▶ **Try it**: Go through the listing below and show each line that has the word "COEUR".
____ Data for this task
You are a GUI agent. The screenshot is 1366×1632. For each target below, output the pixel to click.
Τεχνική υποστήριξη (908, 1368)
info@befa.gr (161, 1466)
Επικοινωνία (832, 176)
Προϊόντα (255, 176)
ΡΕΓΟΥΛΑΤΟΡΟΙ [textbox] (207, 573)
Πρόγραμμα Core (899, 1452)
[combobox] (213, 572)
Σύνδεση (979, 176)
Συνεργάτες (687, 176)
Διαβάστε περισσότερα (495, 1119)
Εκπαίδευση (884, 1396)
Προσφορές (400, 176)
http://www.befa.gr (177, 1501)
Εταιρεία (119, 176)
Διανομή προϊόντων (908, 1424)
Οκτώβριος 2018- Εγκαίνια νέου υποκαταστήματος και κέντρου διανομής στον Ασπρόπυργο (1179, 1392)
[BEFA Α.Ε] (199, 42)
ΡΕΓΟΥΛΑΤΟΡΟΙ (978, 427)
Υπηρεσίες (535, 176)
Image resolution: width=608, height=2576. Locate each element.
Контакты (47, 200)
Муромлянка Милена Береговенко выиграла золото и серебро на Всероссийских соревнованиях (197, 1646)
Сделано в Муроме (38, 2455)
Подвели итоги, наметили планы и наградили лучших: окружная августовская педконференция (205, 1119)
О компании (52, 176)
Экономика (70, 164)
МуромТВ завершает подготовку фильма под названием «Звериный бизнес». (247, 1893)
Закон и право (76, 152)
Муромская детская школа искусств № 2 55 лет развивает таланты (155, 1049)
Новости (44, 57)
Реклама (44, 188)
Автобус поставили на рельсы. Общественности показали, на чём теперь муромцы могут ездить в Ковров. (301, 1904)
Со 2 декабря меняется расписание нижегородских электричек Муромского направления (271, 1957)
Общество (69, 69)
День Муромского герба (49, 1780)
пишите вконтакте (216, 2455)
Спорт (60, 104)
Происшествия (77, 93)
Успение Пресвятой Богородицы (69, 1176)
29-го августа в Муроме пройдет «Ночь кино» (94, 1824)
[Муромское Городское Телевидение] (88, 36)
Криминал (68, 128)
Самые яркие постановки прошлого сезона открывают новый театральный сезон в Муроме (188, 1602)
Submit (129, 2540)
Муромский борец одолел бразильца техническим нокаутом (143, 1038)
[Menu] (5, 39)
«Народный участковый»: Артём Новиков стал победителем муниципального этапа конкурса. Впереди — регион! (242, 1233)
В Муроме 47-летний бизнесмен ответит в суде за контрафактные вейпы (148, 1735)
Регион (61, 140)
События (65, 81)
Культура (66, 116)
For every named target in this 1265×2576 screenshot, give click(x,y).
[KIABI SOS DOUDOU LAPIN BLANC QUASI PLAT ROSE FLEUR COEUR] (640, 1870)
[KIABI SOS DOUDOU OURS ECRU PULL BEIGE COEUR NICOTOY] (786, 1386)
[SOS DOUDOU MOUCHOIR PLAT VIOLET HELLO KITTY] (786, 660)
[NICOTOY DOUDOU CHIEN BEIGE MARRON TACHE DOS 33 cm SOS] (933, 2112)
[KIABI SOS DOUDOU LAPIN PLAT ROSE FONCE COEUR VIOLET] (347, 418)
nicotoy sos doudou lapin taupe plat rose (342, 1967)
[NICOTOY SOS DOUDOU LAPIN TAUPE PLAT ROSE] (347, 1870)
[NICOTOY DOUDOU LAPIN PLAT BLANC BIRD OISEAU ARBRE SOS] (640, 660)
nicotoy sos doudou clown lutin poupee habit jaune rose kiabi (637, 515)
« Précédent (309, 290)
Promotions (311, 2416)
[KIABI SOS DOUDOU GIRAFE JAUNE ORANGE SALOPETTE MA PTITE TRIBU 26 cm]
________
▶ **Solution below**:
[KIABI SOS DOUDOU LAPIN BLANC QUASI PLAT ROSE FLEUR COEUR] (640, 1870)
[KIABI SOS DOUDOU OURS ECRU PULL BEIGE COEUR NICOTOY] (786, 1386)
[KIABI SOS DOUDOU LAPIN PLAT ROSE FONCE COEUR VIOLET] (347, 418)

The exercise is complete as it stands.